What you need to do: Could you rewrite the rows below, replacing "GUI agent" with "interface agent" and leaving everything else unchanged?

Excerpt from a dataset
## Start
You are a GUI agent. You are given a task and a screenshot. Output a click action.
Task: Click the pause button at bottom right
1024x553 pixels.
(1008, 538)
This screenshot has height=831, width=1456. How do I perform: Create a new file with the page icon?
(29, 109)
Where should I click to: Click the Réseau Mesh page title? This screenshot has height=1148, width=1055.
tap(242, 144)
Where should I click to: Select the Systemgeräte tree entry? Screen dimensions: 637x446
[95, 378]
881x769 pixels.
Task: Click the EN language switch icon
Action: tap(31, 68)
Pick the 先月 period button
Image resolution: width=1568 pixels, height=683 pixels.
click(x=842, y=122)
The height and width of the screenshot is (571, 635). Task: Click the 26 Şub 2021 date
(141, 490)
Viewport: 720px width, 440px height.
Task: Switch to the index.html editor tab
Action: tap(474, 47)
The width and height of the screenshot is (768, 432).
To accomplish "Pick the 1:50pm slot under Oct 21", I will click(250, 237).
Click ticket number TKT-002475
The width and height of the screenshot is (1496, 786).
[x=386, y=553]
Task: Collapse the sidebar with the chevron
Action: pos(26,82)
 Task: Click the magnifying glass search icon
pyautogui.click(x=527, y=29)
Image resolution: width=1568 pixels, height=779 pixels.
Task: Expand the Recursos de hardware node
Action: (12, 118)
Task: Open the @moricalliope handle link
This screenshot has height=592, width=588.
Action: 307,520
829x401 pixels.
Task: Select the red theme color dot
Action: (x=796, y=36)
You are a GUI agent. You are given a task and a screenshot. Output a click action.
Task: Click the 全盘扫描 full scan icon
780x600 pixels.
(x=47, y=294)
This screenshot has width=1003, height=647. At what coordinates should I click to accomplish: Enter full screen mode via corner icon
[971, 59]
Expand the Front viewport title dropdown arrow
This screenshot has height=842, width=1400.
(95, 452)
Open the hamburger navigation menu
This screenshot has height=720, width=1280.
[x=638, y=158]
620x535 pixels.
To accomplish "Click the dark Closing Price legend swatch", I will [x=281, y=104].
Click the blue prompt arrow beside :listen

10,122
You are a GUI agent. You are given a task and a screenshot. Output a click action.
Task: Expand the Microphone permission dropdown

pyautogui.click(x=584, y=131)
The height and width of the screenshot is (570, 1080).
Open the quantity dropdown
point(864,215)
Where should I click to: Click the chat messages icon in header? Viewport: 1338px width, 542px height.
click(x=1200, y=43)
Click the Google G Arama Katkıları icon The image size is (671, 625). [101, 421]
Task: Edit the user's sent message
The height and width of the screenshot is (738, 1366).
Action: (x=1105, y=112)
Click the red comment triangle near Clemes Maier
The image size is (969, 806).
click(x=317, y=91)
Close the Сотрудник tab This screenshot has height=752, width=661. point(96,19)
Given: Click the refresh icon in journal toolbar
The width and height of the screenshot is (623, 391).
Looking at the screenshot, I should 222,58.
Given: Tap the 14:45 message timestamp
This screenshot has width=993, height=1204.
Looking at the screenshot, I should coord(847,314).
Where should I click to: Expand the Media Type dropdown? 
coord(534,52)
## End
Answer for this exercise:
You are a interface agent. You are given a task and a screenshot. Output a click action.
Task: Click the pause button at bottom right
1024x553 pixels.
(1008, 538)
This screenshot has height=831, width=1456. How do I perform: Create a new file with the page icon?
(29, 109)
Where should I click to: Click the Réseau Mesh page title? This screenshot has height=1148, width=1055.
tap(242, 144)
Where should I click to: Select the Systemgeräte tree entry? Screen dimensions: 637x446
[95, 378]
881x769 pixels.
Task: Click the EN language switch icon
Action: tap(31, 68)
Pick the 先月 period button
Image resolution: width=1568 pixels, height=683 pixels.
click(x=842, y=122)
The height and width of the screenshot is (571, 635). Task: Click the 26 Şub 2021 date
(141, 490)
Viewport: 720px width, 440px height.
Task: Switch to the index.html editor tab
Action: tap(474, 47)
The width and height of the screenshot is (768, 432).
To accomplish "Pick the 1:50pm slot under Oct 21", I will click(250, 237).
Click ticket number TKT-002475
The width and height of the screenshot is (1496, 786).
[x=386, y=553]
Task: Collapse the sidebar with the chevron
Action: pos(26,82)
 Task: Click the magnifying glass search icon
pyautogui.click(x=527, y=29)
Image resolution: width=1568 pixels, height=779 pixels.
Task: Expand the Recursos de hardware node
Action: (12, 118)
Task: Open the @moricalliope handle link
This screenshot has height=592, width=588.
Action: 307,520
829x401 pixels.
Task: Select the red theme color dot
Action: (x=796, y=36)
You are a interface agent. You are given a task and a screenshot. Output a click action.
Task: Click the 全盘扫描 full scan icon
780x600 pixels.
(x=47, y=294)
This screenshot has width=1003, height=647. At what coordinates should I click to accomplish: Enter full screen mode via corner icon
[971, 59]
Expand the Front viewport title dropdown arrow
This screenshot has height=842, width=1400.
(95, 452)
Open the hamburger navigation menu
This screenshot has height=720, width=1280.
[x=638, y=158]
620x535 pixels.
To accomplish "Click the dark Closing Price legend swatch", I will [x=281, y=104].
Click the blue prompt arrow beside :listen

10,122
You are a interface agent. You are given a task and a screenshot. Output a click action.
Task: Expand the Microphone permission dropdown

pyautogui.click(x=584, y=131)
The height and width of the screenshot is (570, 1080).
Open the quantity dropdown
point(864,215)
Where should I click to: Click the chat messages icon in header? Viewport: 1338px width, 542px height.
click(x=1200, y=43)
Click the Google G Arama Katkıları icon The image size is (671, 625). [101, 421]
Task: Edit the user's sent message
The height and width of the screenshot is (738, 1366).
Action: (x=1105, y=112)
Click the red comment triangle near Clemes Maier
The image size is (969, 806).
click(x=317, y=91)
Close the Сотрудник tab This screenshot has height=752, width=661. point(96,19)
Given: Click the refresh icon in journal toolbar
The width and height of the screenshot is (623, 391).
Looking at the screenshot, I should 222,58.
Given: Tap the 14:45 message timestamp
This screenshot has width=993, height=1204.
Looking at the screenshot, I should coord(847,314).
Where should I click to: Expand the Media Type dropdown? 
coord(534,52)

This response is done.